Of course, it was difficult to explain the voracity for profit that the SS had, but today we know what was behind this insatiability, we know the ends, the values of that coercive production of slaves, pale skeletons who were crowded with such venom in fetid, dingy barracks. It is less easy to comprehend that ominous will to dehumanize us and to create slaves out of us. The numbers that they gave us in place of our names flow endlessly and every Lager is the branch of a gigantic river. A long list of numbers that keep seizing us, but this is what they wanted to make of us. With indefinite suspense, we have returned to the conquest of our identity: a human identity.

For a long time I have imagined this “list” without a face, and yet with too many faces. I couldn’t have imagined, after the initial silence, such a strong number of those present, so different, so imposing. In anguish for the hidden aspects, those which at every occasion suggested to me, “Stop!”, I have represented these “extracts” for the knowledge of the future generations.

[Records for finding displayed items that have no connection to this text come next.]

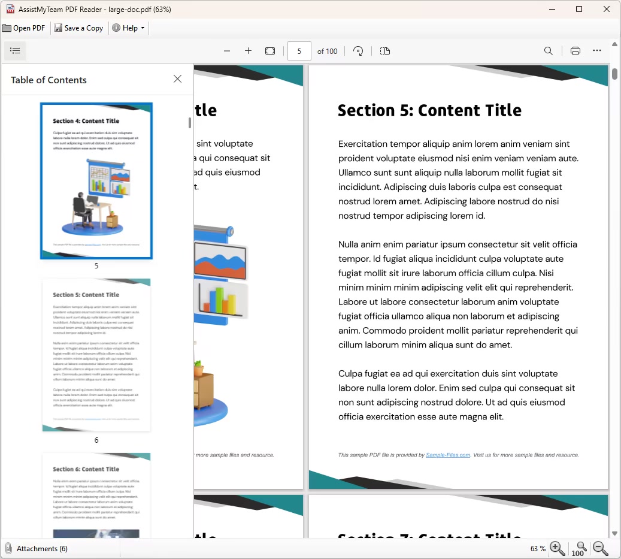Open the search magnifier in toolbar
Screen dimensions: 621x559
pos(548,51)
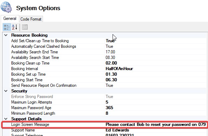
Task: Select the General tab
Action: (10, 18)
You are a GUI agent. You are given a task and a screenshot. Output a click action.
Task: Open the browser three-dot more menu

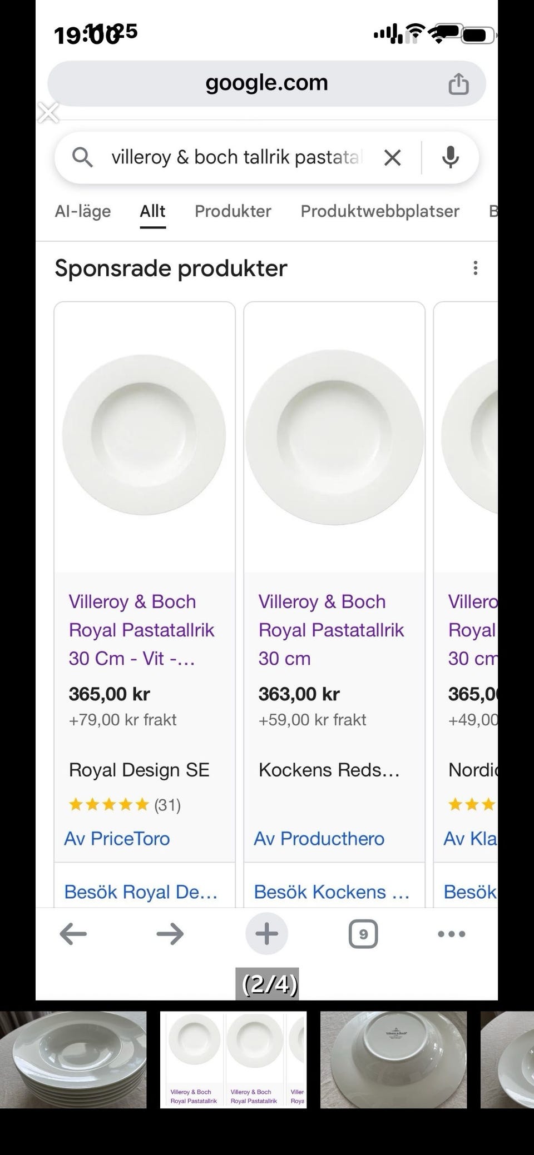(452, 934)
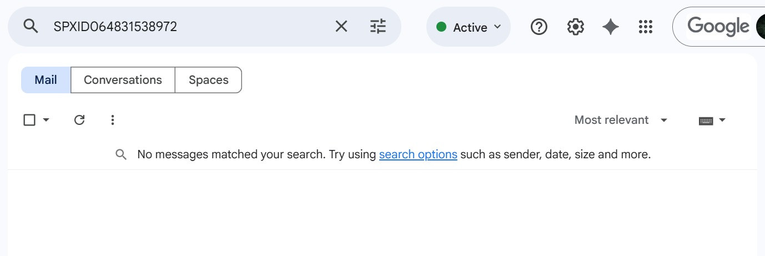Open advanced search options filter icon
The height and width of the screenshot is (256, 765).
pyautogui.click(x=378, y=26)
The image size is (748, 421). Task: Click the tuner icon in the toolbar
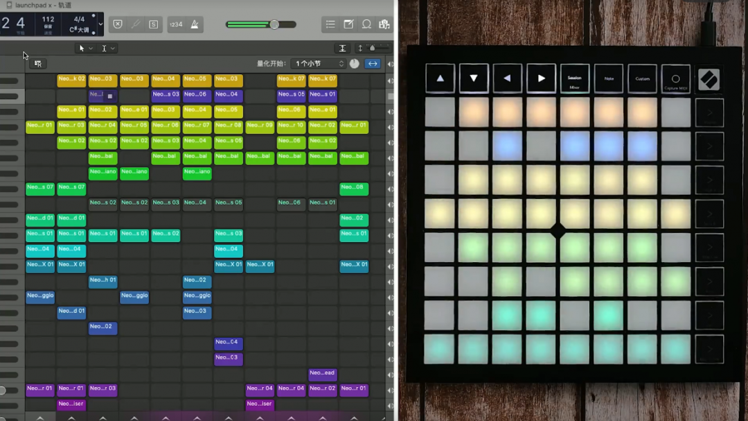coord(136,24)
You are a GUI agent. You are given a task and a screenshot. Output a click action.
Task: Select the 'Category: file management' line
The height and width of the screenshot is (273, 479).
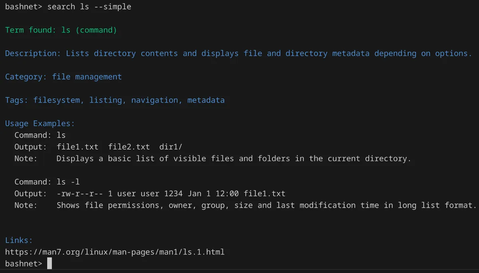point(63,77)
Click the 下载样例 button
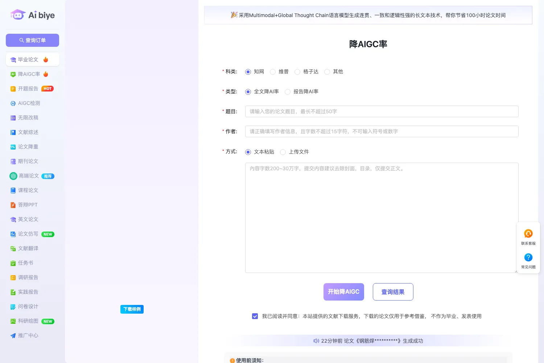 132,309
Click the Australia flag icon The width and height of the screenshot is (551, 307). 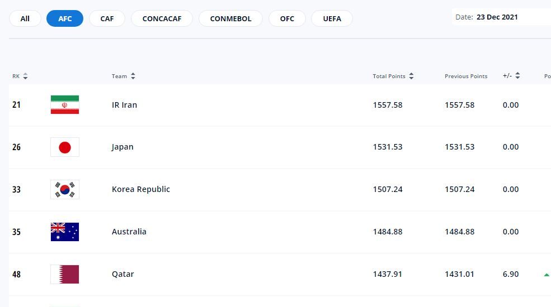pos(65,232)
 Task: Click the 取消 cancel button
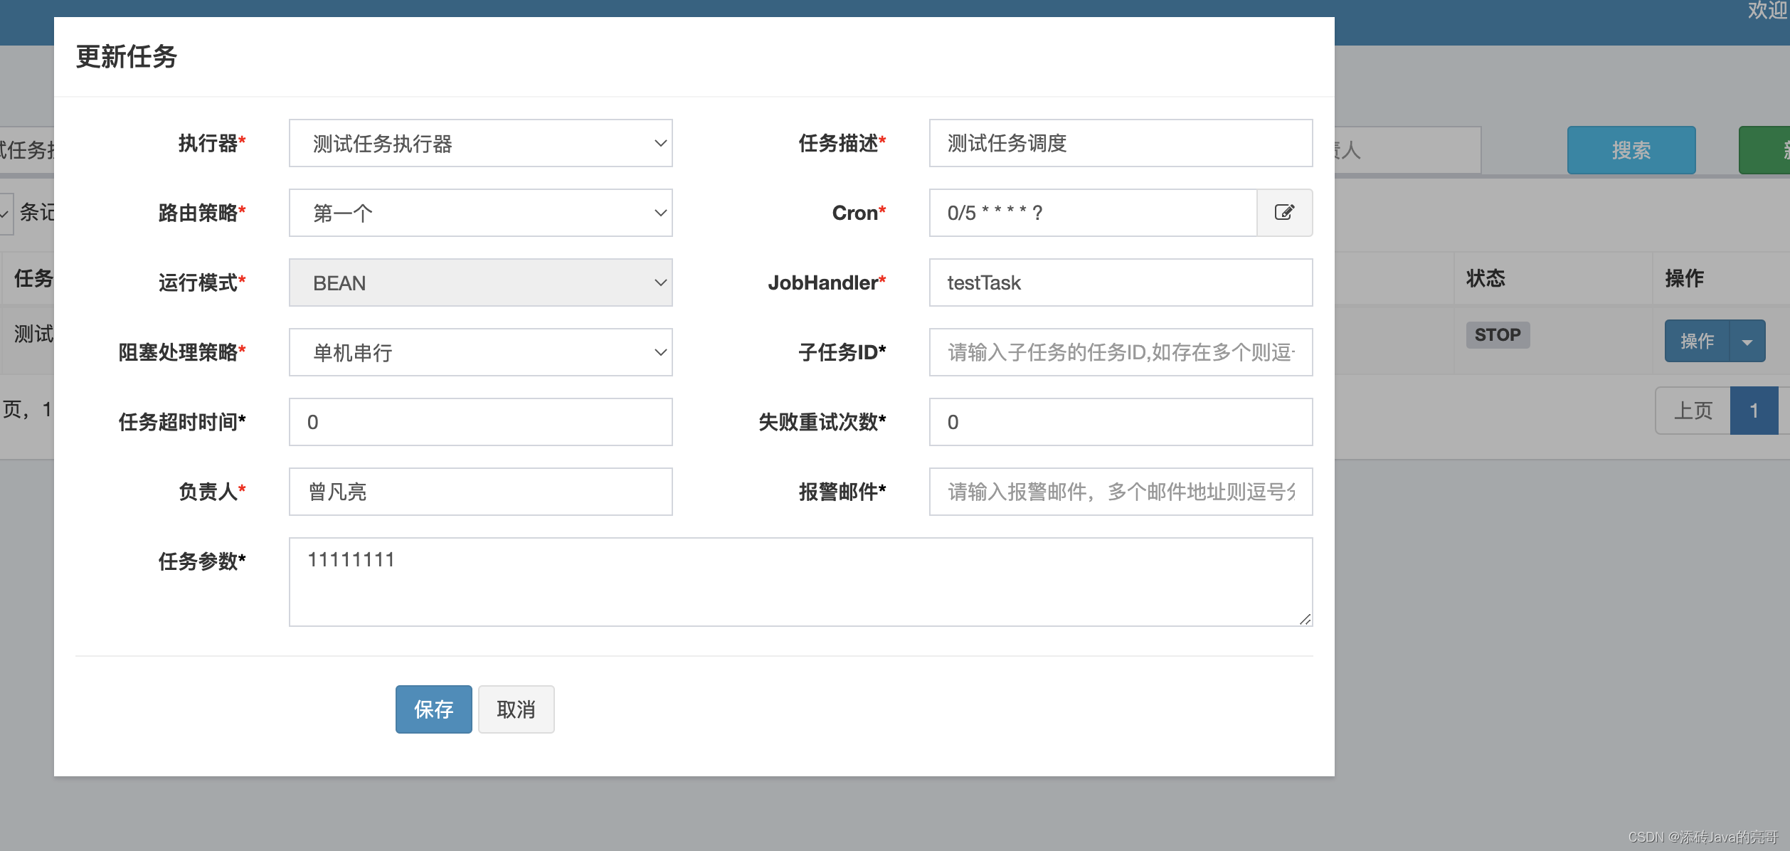point(516,709)
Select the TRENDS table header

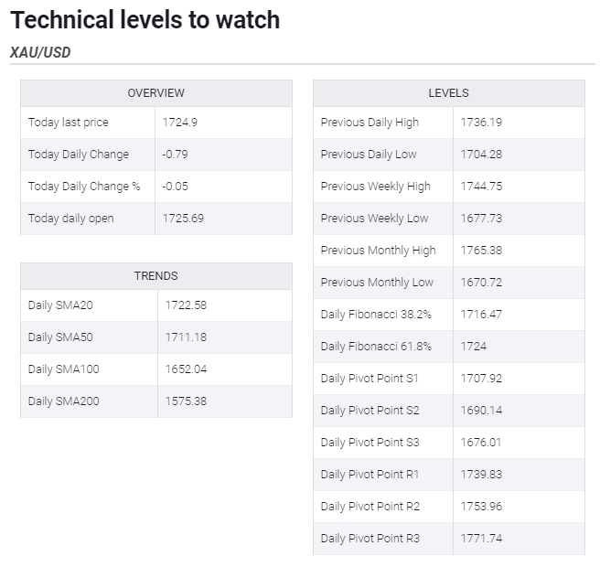click(156, 276)

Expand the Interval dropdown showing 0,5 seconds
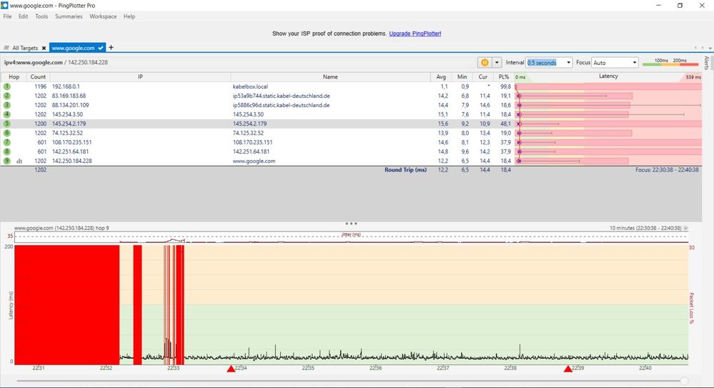pyautogui.click(x=568, y=63)
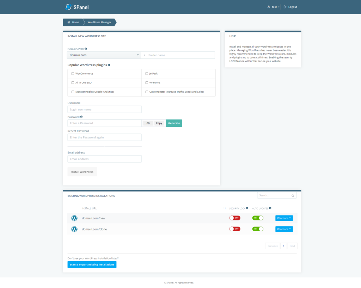Image resolution: width=361 pixels, height=288 pixels.
Task: Expand the test user account menu
Action: [273, 6]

Sometimes, cupping my hand, I gathered nothing, no news; but then the “chip” under the skin of the hand had already gathered everything, and the results are dissolved inside the publication of these lists.

Naturally, these long lists have a dramatic compactness, behind the metamorphosis of the deported individual, made into a number, there’s a terrible power, the impossible attempt to “remove” that cruel vision and set it free from every torment. But that wasn’t the way it was. And now, fifty five years have gone by.